A recent clash between the two happened over two weeks ago when Duke endorsed the Drugs Sou-Sou (DSS) scheme administered by Kerron Clarke and threatened to take action against the government if the $7 million sou-sou funds seized in an ongoing police investigation were not released.

During a press conference to address the DSS issue, Duke said that the matter was a concern for the association because many of its members have invested funds in the scheme and were left frustrated by the situation. In a rebuttal, Murray bashed Duke for involving PSA in a DSS private matter.

Then on Wednesday, after the court ordered the election be postponed due to issues with the voters' list, Murray told Newsday he blamed Duke for not ensuring all was in order for the election to run smoothly. Duke said the general secretary, who is responsible for compiling and validating the list in accordance with Article 40, subsection two, of the PSA Constitution, had sufficient time to complete it.

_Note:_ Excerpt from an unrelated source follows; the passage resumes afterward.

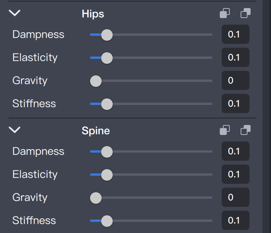Collapse the Hips section chevron
The height and width of the screenshot is (233, 271).
[15, 13]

Murray was then suspended for failing to attend work between the hours 8 am and 4 pm, Monday-Friday and for neglecting his duties.

Before he was suspended, Murray was instructed to use two hours during any three of his working days to campaign. His letter said he was supposed to let the PSA president know what days and times he would be using the time allotted to him to focus on his campaign, but this was not done.

The letter said Murray also failed to submit a weekly itinerary to the office of the PSA president on or before 10 am on Mondays.

Duke told Suchit-Dwarika he had instructed her on October 23 to submit agendas and signed minutes of all meetings of the PSA executive, general council and conference of delegates from December 2013 to October 23 this year, by November 6.

The letter said no itinerary or reports had been submitted since October 23 and neither Duke nor office administrators received the requested packages.

“The request for these submissions was made so that decisions taken at these meeting become part of the ongoing auditing process at the PSA undertaken by the Registrar of the Trade Unions through their appointed auditors coupled with the PSA’s need to ensure that decisions made at the executive and general council level are properly exercised and brought before the Conference of Delegates to be ratified,” the letter said.

Since Suchit-Dwarika allegedly failed to complete this task, the operations of the PSA were said to have been left in jeopardy, “thereby causing PSA to become the butt of jokes regarding its accountability and transparency within the PSA elections.”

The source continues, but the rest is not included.